> PAGE EXTRACT:
%%
---
name: adversarial-review
description: Devil's Advocate stress-testing for code, architecture, PRs, and decisions. Surfaces hidden flaws through structured adversarial analysis with metacognitive depth. Use for high-stakes review, stress-testing choices, or when the user wants problems found deliberately. NOT for routine code review (use engineering:code-review). Triggers on "스트레스 테스트", "stress test", "devil's advocate", "반론", "이거 괜찮아", "문제 없을까", "깊은 리뷰", "critical review", "adversarial".
argument-hint: "[code/decision/PR to stress-test]"
allowed-tools: Read, Grep, Glob, Bash, Agent
---

# Adversarial Review

Structured Devil's Advocate analysis that surfaces hidden flaws, edge cases, and blind spots.


## Rules (Absolute)

1. **Default to finding problems.** Conduct rigorous analysis across all three vectors. Report every genuine issue found — do not downplay or omit real concerns. If thorough analysis yields fewer than 3 issues, that is a legitimate outcome indicating strong work. Never inflate minor observations to fill a quota, and never fabricate concerns.
2. **Attack the strongest points.** Don't waste time on trivial issues. Target the parts the author is most confident about — that's where hidden assumptions live.
3. **Separate severity levels.** Not all issues are equal. Clearly distinguish critical from minor.
4. **Propose alternatives.** Every criticism must include a concrete alternative or mitigation.
5. **Steel-man first.** Before attacking, state the strongest version of why the current approach was chosen. This prevents straw-man critiques.
6. **No ad hominem.** Critique the work, not the author. Be sharp but constructive.

## Ambiguous Input Handling

If the subject under review is unclear or too broad, **ask one clarifying question before proceeding.** Do not review a vague target. Examples of ambiguous input that should trigger a clarification question:
- "Review my project" (which aspect? architecture? security? specific files?)
- "Is this okay?" with no context (what is "this"?)
- A topic so broad that a meaningful adversarial review would be unfocused

One question. Get the answer. Then proceed.

## Process

### Phase 1: Steel-Man

Before any criticism, articulate:
- **Why was this approach chosen?** (Best possible justification)
- **What does it optimize for?** (Performance? Simplicity? Time-to-market?)
- **Under what conditions is this the right choice?**

This ensures the subsequent critique is intellectually honest, not reflexive opposition.

### Phase 2: Adversarial Attack (3 Vectors)

Apply three independent attack vectors simultaneously:

#### Vector A: Logical Soundness
**Scope: Does the REASONING hold?** Examine premises, conclusions, logical flow.
- Are there logical contradictions or circular reasoning?
- Are conclusions actually supported by the stated premises?
- What unstated assumptions does the reasoning depend on?
- Is there confirmation bias in the evidence selection?
Do NOT examine implementation structure — that's Vector C.
%%
> GIVEN INSTRUCTION 1: Turn the stretch of rows below that begins with the line containing "This screenshot has height=459, width=925." and ends with the line containing "tap(856, 206)" into a numbered list, including both of those lines and skipping blank ones.

> EXCERPTED DATA:
%%
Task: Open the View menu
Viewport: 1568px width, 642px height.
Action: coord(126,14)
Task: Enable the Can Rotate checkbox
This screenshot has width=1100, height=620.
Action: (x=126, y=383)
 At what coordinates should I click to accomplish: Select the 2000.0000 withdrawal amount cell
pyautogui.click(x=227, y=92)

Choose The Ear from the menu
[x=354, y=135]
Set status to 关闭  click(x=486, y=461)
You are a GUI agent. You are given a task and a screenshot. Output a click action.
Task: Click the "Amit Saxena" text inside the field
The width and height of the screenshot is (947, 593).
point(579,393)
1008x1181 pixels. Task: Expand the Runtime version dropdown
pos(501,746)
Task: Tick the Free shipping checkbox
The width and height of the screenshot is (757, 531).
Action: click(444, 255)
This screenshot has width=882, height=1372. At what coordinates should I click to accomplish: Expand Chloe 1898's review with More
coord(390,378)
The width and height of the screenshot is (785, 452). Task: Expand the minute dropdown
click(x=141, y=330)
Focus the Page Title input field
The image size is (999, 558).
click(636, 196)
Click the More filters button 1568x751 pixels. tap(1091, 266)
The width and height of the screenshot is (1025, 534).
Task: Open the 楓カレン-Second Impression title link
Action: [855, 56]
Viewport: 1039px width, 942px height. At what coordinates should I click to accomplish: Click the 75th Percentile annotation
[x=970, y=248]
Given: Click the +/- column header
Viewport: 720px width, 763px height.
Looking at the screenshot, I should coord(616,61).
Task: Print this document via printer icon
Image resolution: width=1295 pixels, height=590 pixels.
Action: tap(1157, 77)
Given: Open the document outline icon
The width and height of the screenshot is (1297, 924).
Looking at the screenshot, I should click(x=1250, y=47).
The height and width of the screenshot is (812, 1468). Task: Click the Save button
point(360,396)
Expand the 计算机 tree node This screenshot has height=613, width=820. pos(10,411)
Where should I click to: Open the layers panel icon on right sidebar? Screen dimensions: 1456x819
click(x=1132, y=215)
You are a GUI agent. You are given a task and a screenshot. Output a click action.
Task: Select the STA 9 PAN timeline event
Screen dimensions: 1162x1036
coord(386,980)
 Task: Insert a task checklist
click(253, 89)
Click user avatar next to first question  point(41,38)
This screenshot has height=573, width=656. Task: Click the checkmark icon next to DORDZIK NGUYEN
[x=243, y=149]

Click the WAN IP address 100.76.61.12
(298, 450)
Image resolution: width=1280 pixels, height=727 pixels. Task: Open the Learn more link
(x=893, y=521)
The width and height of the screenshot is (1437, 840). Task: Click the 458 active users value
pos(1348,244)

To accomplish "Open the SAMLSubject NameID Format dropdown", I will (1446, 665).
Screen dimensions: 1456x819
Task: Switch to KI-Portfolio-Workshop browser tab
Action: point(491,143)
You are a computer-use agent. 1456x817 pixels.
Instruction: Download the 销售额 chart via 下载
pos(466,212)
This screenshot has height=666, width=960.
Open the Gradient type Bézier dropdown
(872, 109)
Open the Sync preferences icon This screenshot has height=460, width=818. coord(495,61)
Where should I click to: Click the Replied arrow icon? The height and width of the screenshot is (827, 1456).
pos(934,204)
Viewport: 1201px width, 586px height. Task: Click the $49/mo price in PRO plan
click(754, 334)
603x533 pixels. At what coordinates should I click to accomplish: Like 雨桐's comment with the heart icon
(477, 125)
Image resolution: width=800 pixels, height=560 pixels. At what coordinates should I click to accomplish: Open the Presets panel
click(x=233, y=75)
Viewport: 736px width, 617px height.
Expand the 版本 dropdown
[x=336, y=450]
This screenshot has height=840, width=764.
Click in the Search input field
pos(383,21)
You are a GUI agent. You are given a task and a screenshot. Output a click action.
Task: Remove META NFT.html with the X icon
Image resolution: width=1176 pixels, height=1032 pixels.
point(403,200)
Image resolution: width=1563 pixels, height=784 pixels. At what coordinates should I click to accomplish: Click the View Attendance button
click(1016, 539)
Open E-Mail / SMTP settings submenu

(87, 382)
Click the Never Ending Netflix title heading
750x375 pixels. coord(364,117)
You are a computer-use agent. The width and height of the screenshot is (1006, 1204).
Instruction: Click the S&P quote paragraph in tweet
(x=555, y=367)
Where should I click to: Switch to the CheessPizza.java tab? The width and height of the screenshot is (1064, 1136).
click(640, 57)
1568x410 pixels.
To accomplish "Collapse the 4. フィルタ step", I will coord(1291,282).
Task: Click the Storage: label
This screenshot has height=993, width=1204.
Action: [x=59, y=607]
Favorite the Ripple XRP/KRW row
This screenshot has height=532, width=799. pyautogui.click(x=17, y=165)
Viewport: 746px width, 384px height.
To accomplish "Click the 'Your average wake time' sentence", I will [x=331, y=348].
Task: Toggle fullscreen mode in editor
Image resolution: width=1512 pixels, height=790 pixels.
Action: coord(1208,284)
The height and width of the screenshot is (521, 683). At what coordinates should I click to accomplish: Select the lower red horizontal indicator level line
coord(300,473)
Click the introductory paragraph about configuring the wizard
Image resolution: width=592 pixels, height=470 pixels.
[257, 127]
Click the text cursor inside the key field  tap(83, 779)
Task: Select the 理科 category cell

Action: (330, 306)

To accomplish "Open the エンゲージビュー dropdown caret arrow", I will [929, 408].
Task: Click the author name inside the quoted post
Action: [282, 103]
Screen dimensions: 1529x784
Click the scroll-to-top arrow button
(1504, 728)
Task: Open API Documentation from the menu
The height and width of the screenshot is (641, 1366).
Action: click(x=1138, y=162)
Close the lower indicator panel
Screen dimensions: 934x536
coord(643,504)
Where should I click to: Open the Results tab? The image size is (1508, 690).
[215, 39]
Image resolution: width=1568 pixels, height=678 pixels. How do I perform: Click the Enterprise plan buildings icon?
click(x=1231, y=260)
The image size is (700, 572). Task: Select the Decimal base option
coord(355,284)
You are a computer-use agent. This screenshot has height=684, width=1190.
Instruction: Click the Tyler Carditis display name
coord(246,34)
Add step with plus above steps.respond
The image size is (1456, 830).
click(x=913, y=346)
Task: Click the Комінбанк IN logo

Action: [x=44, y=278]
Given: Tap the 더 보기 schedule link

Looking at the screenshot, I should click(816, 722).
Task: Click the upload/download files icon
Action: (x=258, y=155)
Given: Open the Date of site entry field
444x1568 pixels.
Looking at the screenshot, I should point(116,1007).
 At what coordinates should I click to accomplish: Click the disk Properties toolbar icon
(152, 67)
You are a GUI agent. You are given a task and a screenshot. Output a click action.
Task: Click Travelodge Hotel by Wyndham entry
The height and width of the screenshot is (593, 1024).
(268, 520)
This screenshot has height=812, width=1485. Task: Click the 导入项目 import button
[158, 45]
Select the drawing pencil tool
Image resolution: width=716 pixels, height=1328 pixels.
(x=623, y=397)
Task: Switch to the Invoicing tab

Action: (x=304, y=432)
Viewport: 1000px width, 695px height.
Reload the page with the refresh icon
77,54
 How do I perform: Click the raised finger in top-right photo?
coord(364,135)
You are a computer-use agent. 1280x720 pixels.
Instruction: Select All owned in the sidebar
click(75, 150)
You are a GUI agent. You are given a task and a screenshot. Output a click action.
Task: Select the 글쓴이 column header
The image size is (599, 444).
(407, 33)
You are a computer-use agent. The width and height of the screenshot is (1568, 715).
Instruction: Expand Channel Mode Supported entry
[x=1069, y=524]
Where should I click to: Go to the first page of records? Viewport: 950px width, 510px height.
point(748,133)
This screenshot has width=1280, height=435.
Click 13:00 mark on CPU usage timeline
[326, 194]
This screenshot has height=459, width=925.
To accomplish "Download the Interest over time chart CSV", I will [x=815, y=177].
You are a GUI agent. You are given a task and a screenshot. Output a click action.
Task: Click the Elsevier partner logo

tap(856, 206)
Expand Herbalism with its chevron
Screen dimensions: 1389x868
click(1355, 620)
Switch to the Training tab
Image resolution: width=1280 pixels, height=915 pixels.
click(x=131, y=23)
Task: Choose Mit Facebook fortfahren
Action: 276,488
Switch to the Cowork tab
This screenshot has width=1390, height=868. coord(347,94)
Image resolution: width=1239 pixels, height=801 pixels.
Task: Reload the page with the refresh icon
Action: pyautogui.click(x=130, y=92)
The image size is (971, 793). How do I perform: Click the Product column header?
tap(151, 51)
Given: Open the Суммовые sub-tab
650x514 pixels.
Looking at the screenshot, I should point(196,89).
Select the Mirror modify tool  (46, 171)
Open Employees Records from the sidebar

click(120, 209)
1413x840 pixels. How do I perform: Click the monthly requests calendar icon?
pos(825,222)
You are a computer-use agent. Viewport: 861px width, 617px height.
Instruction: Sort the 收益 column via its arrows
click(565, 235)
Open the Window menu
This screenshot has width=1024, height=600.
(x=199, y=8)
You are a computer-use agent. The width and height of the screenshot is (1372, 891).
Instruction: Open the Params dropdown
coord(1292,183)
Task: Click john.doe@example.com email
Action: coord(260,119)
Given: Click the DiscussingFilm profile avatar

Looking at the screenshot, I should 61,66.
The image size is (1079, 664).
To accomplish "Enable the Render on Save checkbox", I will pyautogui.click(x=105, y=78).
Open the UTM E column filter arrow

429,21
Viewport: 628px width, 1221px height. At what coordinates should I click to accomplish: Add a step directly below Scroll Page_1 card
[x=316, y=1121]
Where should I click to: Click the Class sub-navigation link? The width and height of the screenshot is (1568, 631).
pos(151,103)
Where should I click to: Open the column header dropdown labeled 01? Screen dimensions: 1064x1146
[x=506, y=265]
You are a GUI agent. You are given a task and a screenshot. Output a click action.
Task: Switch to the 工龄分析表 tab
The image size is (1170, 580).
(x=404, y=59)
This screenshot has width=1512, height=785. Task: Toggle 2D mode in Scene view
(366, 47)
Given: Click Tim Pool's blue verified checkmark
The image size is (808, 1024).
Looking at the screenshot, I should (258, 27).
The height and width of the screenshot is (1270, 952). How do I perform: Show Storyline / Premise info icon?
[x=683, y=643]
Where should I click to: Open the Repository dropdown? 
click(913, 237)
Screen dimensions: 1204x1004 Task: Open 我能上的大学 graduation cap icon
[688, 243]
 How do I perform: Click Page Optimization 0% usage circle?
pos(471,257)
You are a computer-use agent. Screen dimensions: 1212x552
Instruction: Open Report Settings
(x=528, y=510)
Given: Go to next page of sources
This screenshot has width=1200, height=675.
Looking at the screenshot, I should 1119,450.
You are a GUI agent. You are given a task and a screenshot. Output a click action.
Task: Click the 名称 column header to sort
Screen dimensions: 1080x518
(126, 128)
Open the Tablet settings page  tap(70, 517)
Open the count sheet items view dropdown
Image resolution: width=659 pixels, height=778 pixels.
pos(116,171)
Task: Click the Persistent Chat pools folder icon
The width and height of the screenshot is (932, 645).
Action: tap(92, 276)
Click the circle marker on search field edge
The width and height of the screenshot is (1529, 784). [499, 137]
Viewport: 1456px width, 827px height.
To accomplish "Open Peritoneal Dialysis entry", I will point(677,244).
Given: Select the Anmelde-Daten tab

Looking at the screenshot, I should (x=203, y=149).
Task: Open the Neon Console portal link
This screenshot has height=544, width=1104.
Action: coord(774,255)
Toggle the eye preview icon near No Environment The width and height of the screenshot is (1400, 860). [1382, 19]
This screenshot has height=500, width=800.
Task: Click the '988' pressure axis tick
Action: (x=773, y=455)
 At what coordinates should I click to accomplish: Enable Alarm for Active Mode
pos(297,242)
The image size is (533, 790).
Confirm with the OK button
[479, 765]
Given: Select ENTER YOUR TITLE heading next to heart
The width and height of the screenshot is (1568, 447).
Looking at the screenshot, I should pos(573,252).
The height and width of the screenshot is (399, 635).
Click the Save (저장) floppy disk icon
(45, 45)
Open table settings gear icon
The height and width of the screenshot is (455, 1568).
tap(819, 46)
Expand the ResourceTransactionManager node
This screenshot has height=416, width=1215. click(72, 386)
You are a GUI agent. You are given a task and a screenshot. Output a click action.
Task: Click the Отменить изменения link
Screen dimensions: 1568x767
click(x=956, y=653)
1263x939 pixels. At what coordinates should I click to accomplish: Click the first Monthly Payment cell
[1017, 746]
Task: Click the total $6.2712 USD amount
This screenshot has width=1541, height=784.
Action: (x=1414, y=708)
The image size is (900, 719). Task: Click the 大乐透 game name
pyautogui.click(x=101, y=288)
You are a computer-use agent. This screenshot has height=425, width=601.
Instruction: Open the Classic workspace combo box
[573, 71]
%%
> GIVEN INSTRUCTION 2: Translate this sentence from the adversarial review guide into Spanish: "Before attacking, state the strongest version of why the current approach was chosen."

> COMPLETE ANSWER 1:
1. This screenshot has height=459, width=925.
2. To accomplish "Download the Interest over time chart CSV", I will [x=815, y=177].
3. You are a GUI agent. You are given a task and a screenshot. Output a click action.
4. Task: Click the Elsevier partner logo
5. tap(856, 206)

> COMPLETE ANSWER 2: Antes de atacar, expón la versión más sólida de por qué se eligió el enfoque actual.